One more step ahead, we can even get into a more granular plot.
Using a ‘hue’ parameter, we will separate the violin plots based on gender now:
plt.figure(figsize=(8, 6)) sns.violinplot(data = pen, x = 'island', y = "body_mass_g", hue ="sex") plt.show()
For each island, we have two violin plots now. One for the male population and another for the female population. But we have the same kernel density for both sides of the violin plot. So, the Seaborn library has the option to use two sides to plot the kernel density of two categories using the ‘split’ parameter.
Here I am using one side for the male population and one side of the violin plot for the female population:
plt.figure(figsize=(8, 6)) sns.violinplot(data = pen, x = 'island', y = "body_mass_g", hue ="sex", split=True) plt.show()
One shortcoming of this plot is you get only one boxplot for the overall population of an island. When we had separate violin plots for the male and female populations we also has separate boxplots.

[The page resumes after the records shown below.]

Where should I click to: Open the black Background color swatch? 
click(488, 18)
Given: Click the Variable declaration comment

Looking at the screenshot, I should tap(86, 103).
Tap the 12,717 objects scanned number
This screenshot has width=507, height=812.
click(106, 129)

Instead of boxplots, we can get dotted lines representing the quartiles:
plt.figure(figsize=(8, 6)) sns.violinplot(data = pen, x = 'island', y = "body_mass_g", hue ="sex", split=True, inner = "quartile") plt.show()
Instead of boxplots, we got the quartiles that show the first, second, and third quartiles. As a reminder, the second quartile is the median. So, this time we got the separate quartile lines for both male and female populations of each island.

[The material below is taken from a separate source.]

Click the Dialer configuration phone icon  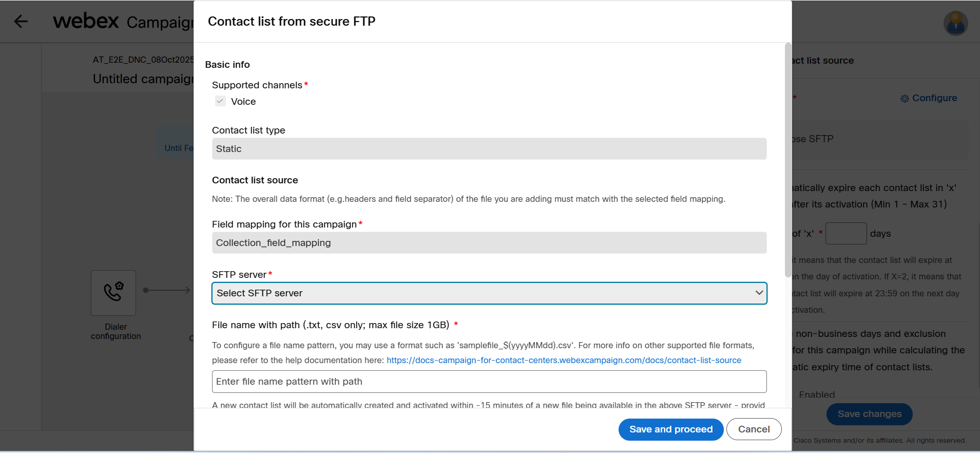coord(113,292)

Instead of quartiles, we can also get the lines representing the data points by using “stick” as an inner parameter. Also, we always had the violin plots for the islands in the default order: “Torgersen”, “Biscoe”, and “dream”. The order can be changed as well:
plt.figure(figsize=(8, 6)) sns.violinplot(data = pen, x = 'island', y = "body_mass_g", hue ="sex", split=True, inner = "stick", order=['Dream', 'Torgersen', 'Biscoe']) plt.show()
The order of the islands changed!
Suppose, two of the island’s penguins are selected as special for any unique experiment and we want to show them in different colors. Suppose the special islands are Biscoe and Dream:
pen['special'] = pen['island'].isin(['Dream', 'Biscoe']) plt.figure(figsize=(8, 6)) sns.violinplot(data = pen, x = 'island', y = "body_mass_g", hue = "special") plt.show()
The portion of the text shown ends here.